Tying all of this back to our historical transition to today, we arrive at an environment that provides an application interface for both desktop and mobile users to process and interact with documents and supports all the types of capture previously mentioned. But in the background, there are also OpenAPI/Swagger enabled Web Services that can support software robots, devices, workflow and all other applications that require document intelligence. This hidden layer, transparent to end users, is a critical component for pervasive capture. Of particular note is the trend towards Citizen Developer friendly apps that provide an opportunity for incremental automation.
One note here: the legacy capture platforms that grew up from the early timeline weren’t built to accommodate pervasive capture. Their technology foundation was built in the days of centralized capture, a client server architecture without native browser support or modern Web Services.
Aren’t APIs for Developers?
There’s probably a few of you saying: APIs and Web Services…those are for developers. If I can’t code, I can’t use them. Today that is just not true.
OpenAPI/Swagger
There is a relatively new standard in web services called the OpenAPI specification, previously known as Swagger. It provides a standard on how REST APIs are described and documented. This format is easy to learn and readable to both humans and machines. The API definition can be imported into applications, which can easily understand, render and integrate with apps that publish OpenAPI endpoints.
Why does this matter?
Many software companies saw this as an opportunity to allow users to transform code, and use these APIs through a visual interface. With many of the applications seen here, you can import an Open API compatible definition and immediately have the API as a visual toolset that any user with a bit of technical background can leverage, aka Citizen Developers.
Plugin Document Intelligence
Now capture can be added to any application through simple configuration versus custom code. In this example, a document’s information can be captured and used to automatically make the workflow process more intelligent. This takes away the requirement for manual intervention or human data entry steps.

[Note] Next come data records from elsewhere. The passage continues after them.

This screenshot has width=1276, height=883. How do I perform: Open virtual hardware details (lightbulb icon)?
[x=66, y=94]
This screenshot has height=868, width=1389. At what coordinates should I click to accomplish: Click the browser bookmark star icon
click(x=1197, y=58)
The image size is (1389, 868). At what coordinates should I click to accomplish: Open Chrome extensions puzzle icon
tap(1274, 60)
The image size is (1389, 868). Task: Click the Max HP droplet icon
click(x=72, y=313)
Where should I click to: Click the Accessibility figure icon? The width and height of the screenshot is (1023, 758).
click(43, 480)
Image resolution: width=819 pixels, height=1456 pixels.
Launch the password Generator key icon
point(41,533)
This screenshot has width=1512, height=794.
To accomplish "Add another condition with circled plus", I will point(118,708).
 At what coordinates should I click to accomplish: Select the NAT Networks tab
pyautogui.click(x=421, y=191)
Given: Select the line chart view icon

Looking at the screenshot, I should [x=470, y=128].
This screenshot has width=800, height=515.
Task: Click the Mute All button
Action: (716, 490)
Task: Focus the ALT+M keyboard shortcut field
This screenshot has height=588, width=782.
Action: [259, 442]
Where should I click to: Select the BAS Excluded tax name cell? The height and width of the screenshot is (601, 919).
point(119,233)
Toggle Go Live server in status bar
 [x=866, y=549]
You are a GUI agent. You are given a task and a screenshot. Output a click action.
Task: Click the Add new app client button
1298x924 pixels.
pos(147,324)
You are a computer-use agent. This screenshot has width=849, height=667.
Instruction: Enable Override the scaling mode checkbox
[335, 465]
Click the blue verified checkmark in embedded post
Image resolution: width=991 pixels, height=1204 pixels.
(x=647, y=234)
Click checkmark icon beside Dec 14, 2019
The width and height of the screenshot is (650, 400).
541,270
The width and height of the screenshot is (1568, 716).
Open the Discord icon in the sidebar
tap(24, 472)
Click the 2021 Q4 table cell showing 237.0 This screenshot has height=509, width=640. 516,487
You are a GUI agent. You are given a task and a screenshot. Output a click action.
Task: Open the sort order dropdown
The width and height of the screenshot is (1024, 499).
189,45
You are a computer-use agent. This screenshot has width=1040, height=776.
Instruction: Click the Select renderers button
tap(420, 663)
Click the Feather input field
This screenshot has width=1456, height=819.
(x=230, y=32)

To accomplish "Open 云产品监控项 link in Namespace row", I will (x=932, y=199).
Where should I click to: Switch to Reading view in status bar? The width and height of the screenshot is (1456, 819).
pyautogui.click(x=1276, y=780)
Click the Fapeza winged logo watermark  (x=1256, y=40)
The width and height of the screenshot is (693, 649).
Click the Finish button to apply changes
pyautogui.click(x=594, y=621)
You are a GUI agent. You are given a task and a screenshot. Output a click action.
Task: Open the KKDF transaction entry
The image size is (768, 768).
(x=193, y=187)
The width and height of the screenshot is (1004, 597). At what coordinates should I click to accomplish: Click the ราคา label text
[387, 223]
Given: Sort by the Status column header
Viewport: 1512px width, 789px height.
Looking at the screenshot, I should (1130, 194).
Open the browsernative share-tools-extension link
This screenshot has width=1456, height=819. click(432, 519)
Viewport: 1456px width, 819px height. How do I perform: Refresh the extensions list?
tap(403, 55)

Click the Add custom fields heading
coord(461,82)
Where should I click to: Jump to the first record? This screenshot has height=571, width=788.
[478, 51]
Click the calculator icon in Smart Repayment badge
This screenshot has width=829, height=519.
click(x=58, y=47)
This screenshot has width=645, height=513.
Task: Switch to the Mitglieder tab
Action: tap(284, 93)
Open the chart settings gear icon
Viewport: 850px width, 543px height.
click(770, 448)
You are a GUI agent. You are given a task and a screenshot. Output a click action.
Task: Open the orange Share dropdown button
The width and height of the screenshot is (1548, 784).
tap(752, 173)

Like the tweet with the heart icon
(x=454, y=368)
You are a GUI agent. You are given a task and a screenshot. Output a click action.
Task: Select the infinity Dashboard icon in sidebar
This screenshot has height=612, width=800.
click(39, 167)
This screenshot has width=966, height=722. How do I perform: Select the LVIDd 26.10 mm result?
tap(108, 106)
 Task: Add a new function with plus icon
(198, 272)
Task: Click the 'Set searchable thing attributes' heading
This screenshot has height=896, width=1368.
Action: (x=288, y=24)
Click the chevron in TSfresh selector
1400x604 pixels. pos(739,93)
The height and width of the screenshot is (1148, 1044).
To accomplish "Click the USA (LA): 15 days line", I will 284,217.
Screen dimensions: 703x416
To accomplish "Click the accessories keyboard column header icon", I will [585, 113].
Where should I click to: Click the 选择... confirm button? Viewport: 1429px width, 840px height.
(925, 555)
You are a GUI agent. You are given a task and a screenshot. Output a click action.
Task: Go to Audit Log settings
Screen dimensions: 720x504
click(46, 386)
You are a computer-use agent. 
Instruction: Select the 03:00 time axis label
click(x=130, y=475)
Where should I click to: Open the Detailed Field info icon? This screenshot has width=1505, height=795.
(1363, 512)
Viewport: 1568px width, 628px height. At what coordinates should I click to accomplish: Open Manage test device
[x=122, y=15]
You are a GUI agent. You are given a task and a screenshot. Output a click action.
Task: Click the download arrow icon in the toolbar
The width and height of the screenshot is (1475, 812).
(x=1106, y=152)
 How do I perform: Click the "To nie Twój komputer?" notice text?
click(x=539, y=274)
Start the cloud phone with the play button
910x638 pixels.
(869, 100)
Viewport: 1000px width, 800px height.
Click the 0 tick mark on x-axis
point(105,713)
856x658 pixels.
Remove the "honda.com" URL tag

The result is something called incremental automation. With capture available to everything, document automation is possible, even in small instances. Front line users can now begin to eliminate all manual document interactions, making every process a target. RPA and IPA can now have an added layer of intelligence that makes them document aware, which is much more efficient.
Documents are so widespread throughout business today, any human touchpoint can be an opportunity for incremental automation. Processes where info is entered manually or where humans have to interact to choose how to route documents can be great candidates. Also, points where documents need to be validated and processed if incorrect, perhaps where signatures or data must be checked. All of these are great places to start in the incremental automation journey.
Incremental automation can provide immense value, and leads to broad reaching automation and efficiency, reducing the time to process and required personnel, ensuring accurate extraction and valid, clean data, while continuously getting smarter through operator interaction and learning.